What is asked:
Convert the lines from the one with "Task: Go to previous file with < button" to the one with "Action: (35, 753)", both included, into a Markdown table with the columns Row and Line, skipping blank lines and leaving out the pictures.

Stored rows:
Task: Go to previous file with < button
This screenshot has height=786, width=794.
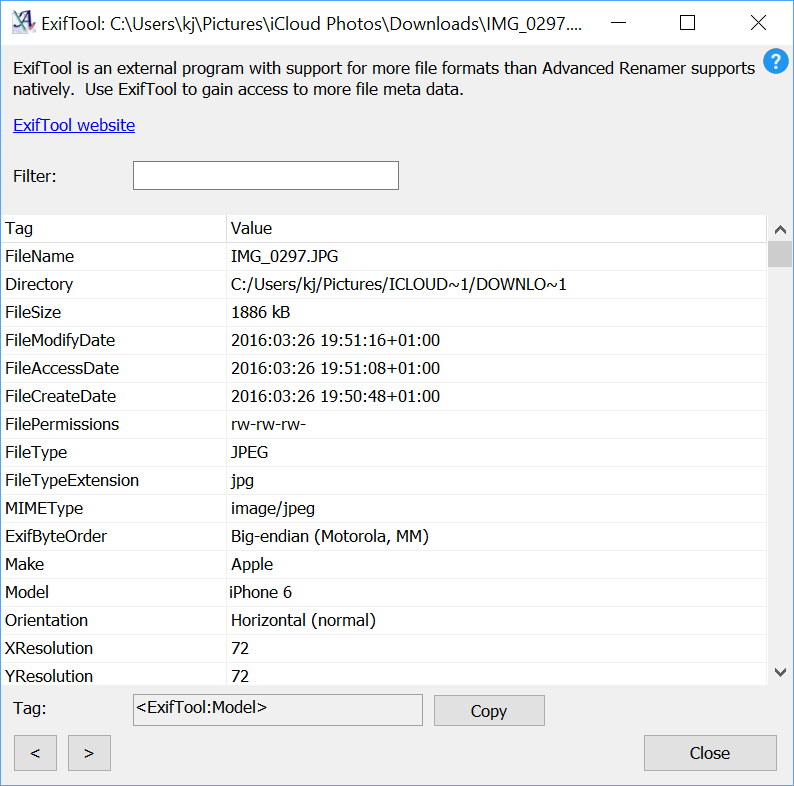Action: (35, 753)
---
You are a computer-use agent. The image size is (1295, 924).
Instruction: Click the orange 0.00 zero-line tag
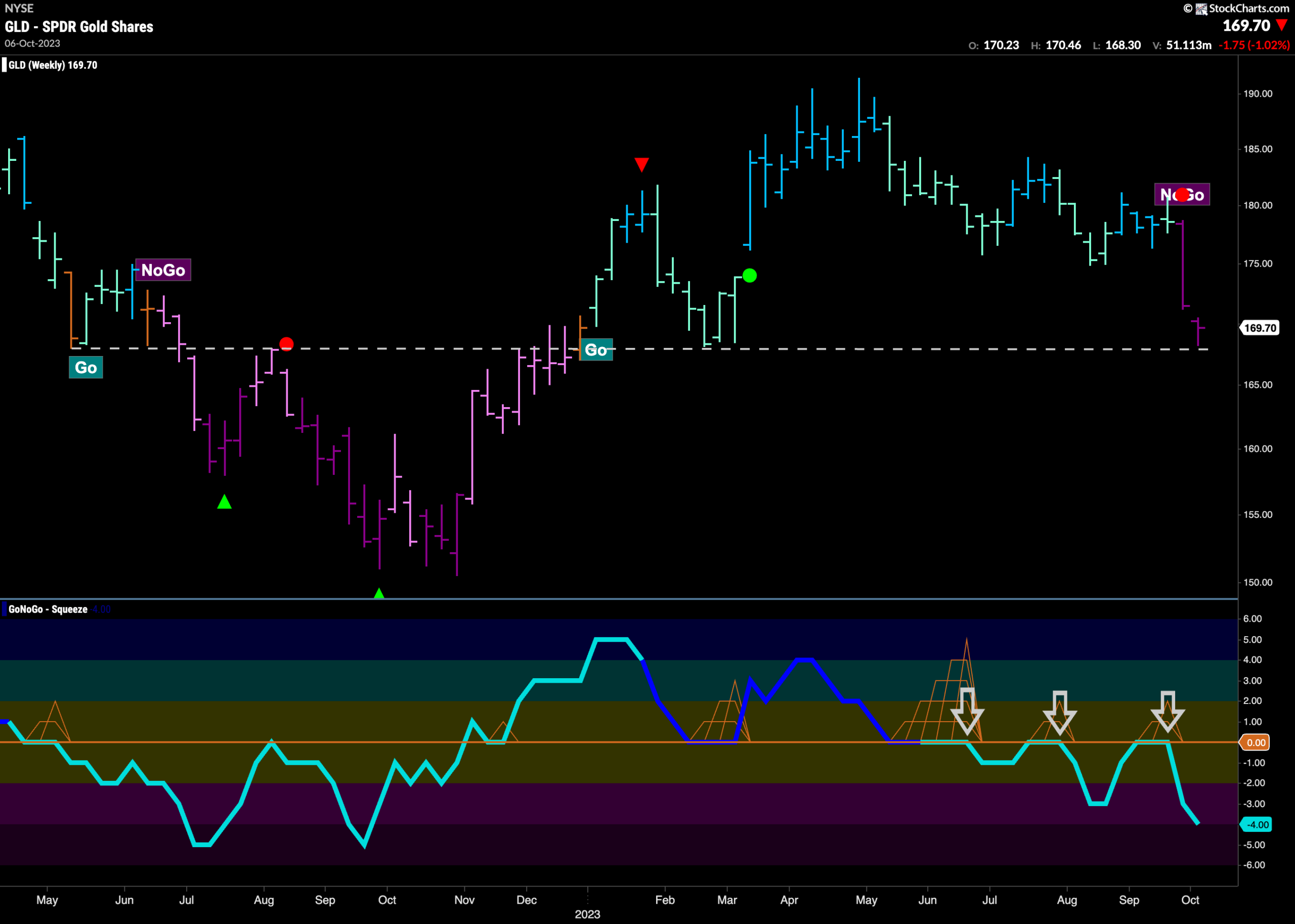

Answer to this exercise:
| Row | Line |
|---|---|
| 1 | Task: Go to previous file with < button |
| 2 | This screenshot has height=786, width=794. |
| 3 | Action: (35, 753) |